You can expect highs in the 80s until the end of September and little rainfall, giving Croatia an endless summer feel. Low season discounts and fewer crowds make it all the more appealing.
Croatia on a Budget: Our Top 7 Money-Saving Tips
It’s not as cheap as it once was, but Croatia is definitely still a destination for budget travelers. Check out our round-up of the best money-saving tips if you’re visiting the Adriatic coast this year.
- Visit in the shoulder seasons – This is always an obvious one when it comes to getting great deals but even more appropriate for Croatia as it has some of Europe’s sunniest islands. April to June and September to November promise fewer crowds, cheaper costs, and warm enough seas for a dip.
- Use public transport – There’s no reason to rent a car just to travel down to the islands. Use the bus transfers, trains, and pedestrian ferries (they’re cheaper) to get around Croatia and even travel to and from other countries.
- Eat local – Croatia doesn’t have its own native street food per se, but the local markets and even supermarkets are a great alternative to having a sit-down meal every time. Snack on fruit and baked goods, and even buy your alcohol locally to avoid restaurant markups.
- Invest in a vacation rental – Outside hostels, an Airbnb is your best bet for saving money because you can cook, clean, and look after yourself at home.
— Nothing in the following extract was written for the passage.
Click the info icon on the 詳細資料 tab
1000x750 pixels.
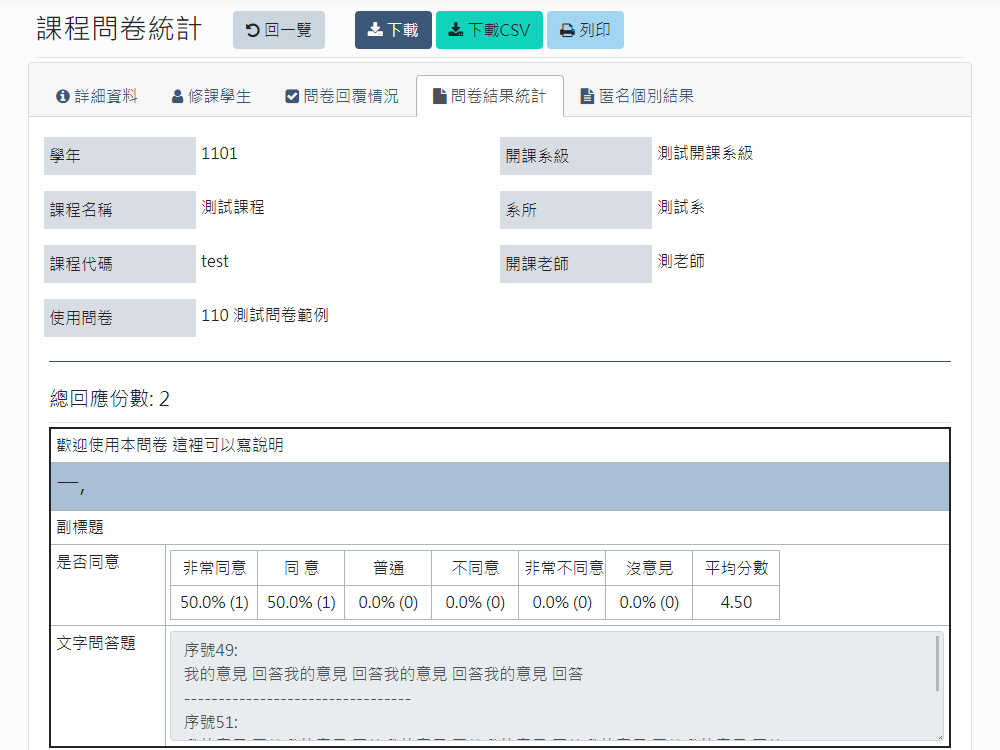point(61,95)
Better yet, find a hostel with a communal kitchen and you’ve hit the jackpot.
- Book in advance – Early bookings will get you the best accommodation in the best locations before all the good deals are snapped up. Shop using a VPN or private browser to stop the prices from increasing every time you revisit the site.
- Mix and match flights – Rather than booking returns with the same airline, check if you can mix and match your outbound and inbound journey as this can sometimes save a fortune. And if you’re coming from further afield, sometimes opting for the option with more stop-offs can be cheaper than flying direct – if you don’t mind the long haul.
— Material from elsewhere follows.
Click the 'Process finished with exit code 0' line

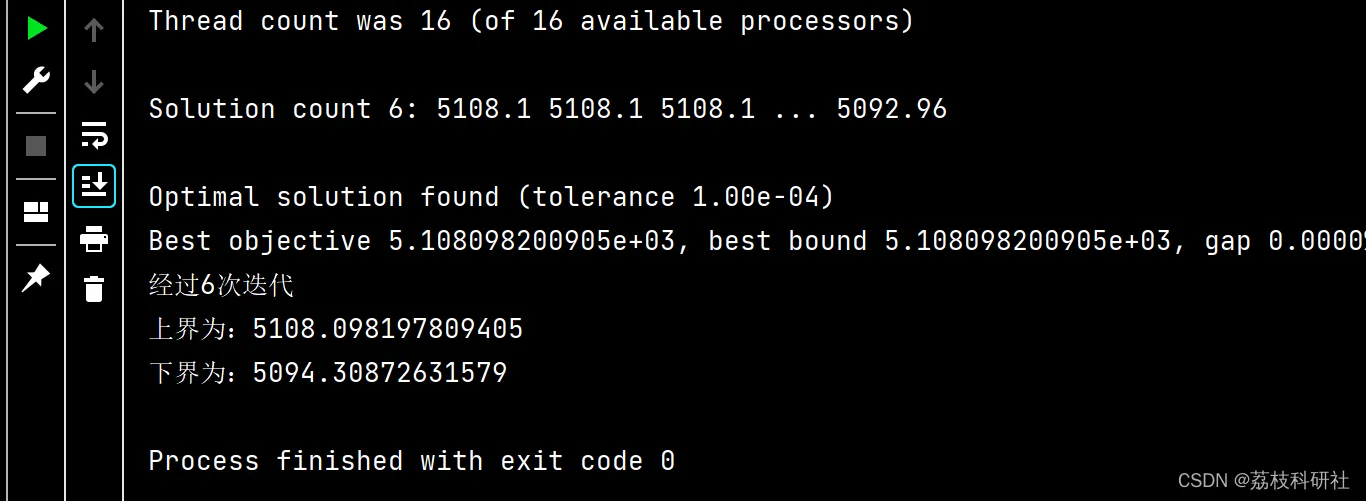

- Get a multi-currency bank account with an online bank – Banks like Revolut, Wise, and Monzo can help you save massively on ATMs fees, as much as 10 percent, often offering free or lower fees for withdrawals. Croatia remains a predominantly cash country so being equipped will help. Always bill to the destination’s currency when you’re at an ATM too.
Is Croatia Expensive? Our Verdict
So there we have it. It’s changed a lot in recent years with increased popularity and allure, but there is no reason for rising costs from inflation to put a dampener on your dreams of traveling to Croatia. Whether you want the heritage and scenery of the Med at half the price, or you’re looking for a coastal spot to add to a European backpacking adventure, Croatia always fits the bill. It’s easy to splurge when you’re on holiday, but with our tips, the crossroad country of Western and Eastern Europe won’t break the bank.